**Supplied material**

- - - - -

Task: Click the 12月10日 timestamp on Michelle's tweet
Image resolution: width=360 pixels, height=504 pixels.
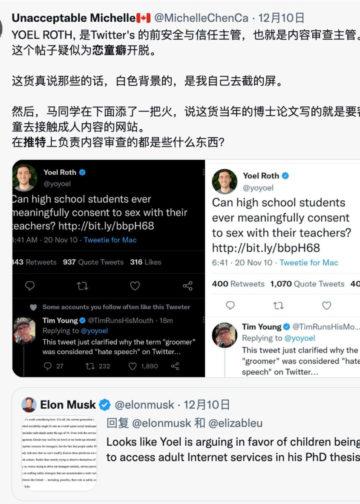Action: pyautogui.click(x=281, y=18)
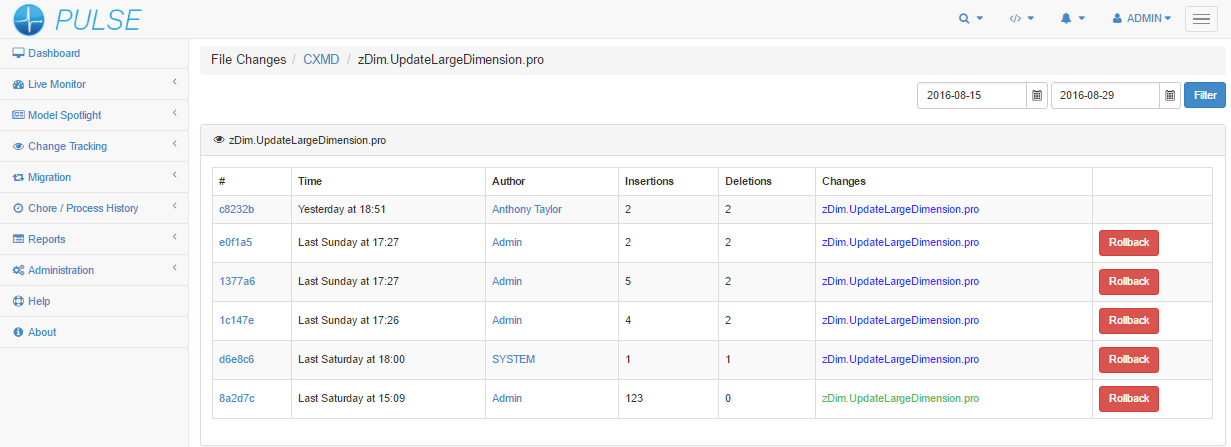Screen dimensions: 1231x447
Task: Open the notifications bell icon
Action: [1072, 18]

- - - - -

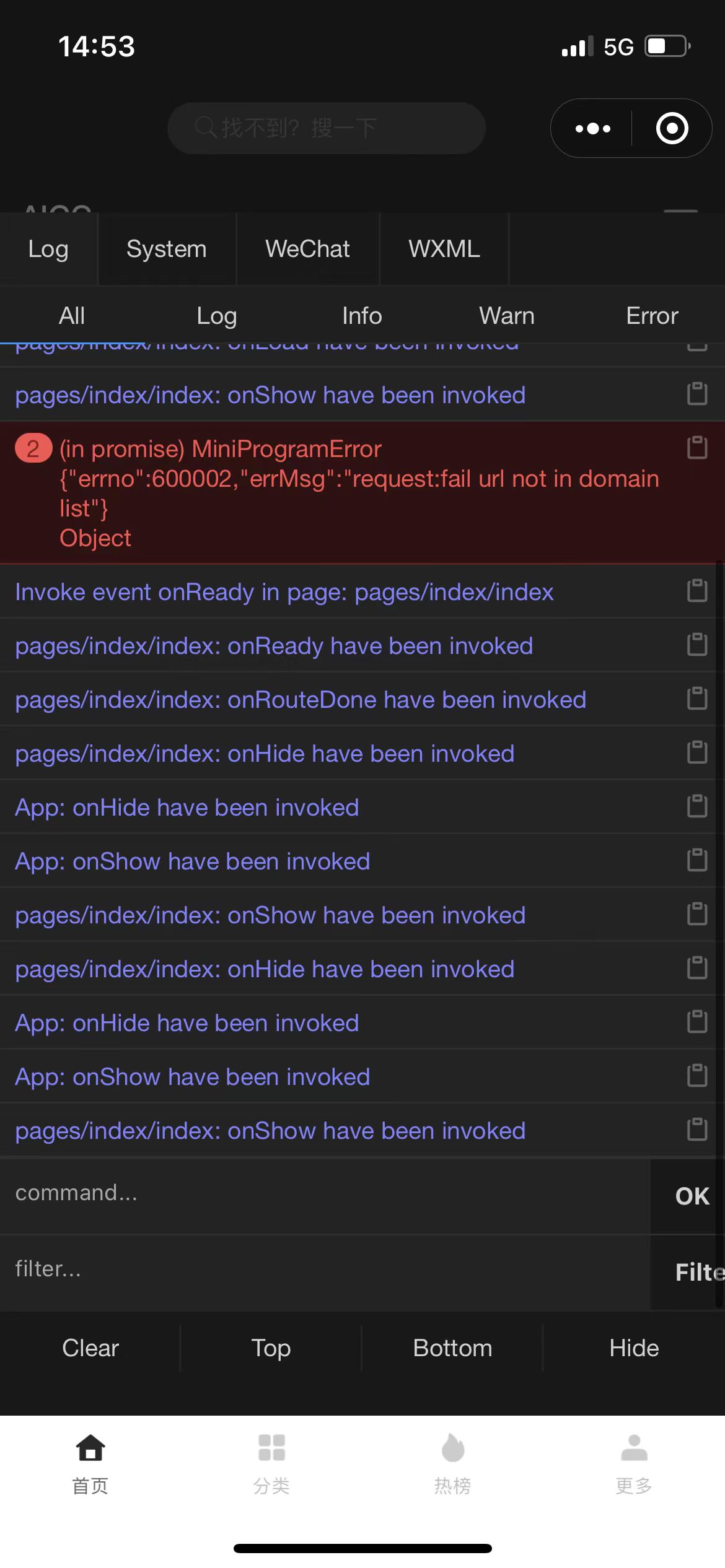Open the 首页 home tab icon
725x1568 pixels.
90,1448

- - - - -

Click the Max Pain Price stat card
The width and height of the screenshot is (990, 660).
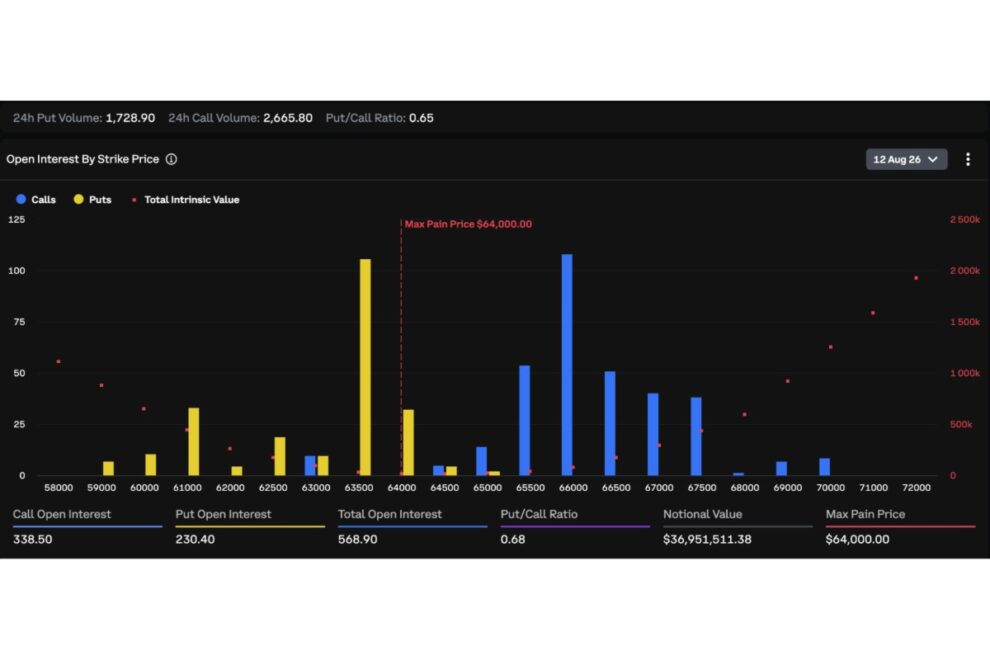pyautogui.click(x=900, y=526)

- - - - -

Shift the coordinates in the answers by adding 43 to each, and write out everything from the line containing "Click the Max Pain Price stat card" down to the line containing "pyautogui.click(x=900, y=526)", both ends included, with the records' requests kept and no other lines. Leave the pictures out of your answer.

Click the Max Pain Price stat card
The width and height of the screenshot is (990, 660).
pyautogui.click(x=943, y=569)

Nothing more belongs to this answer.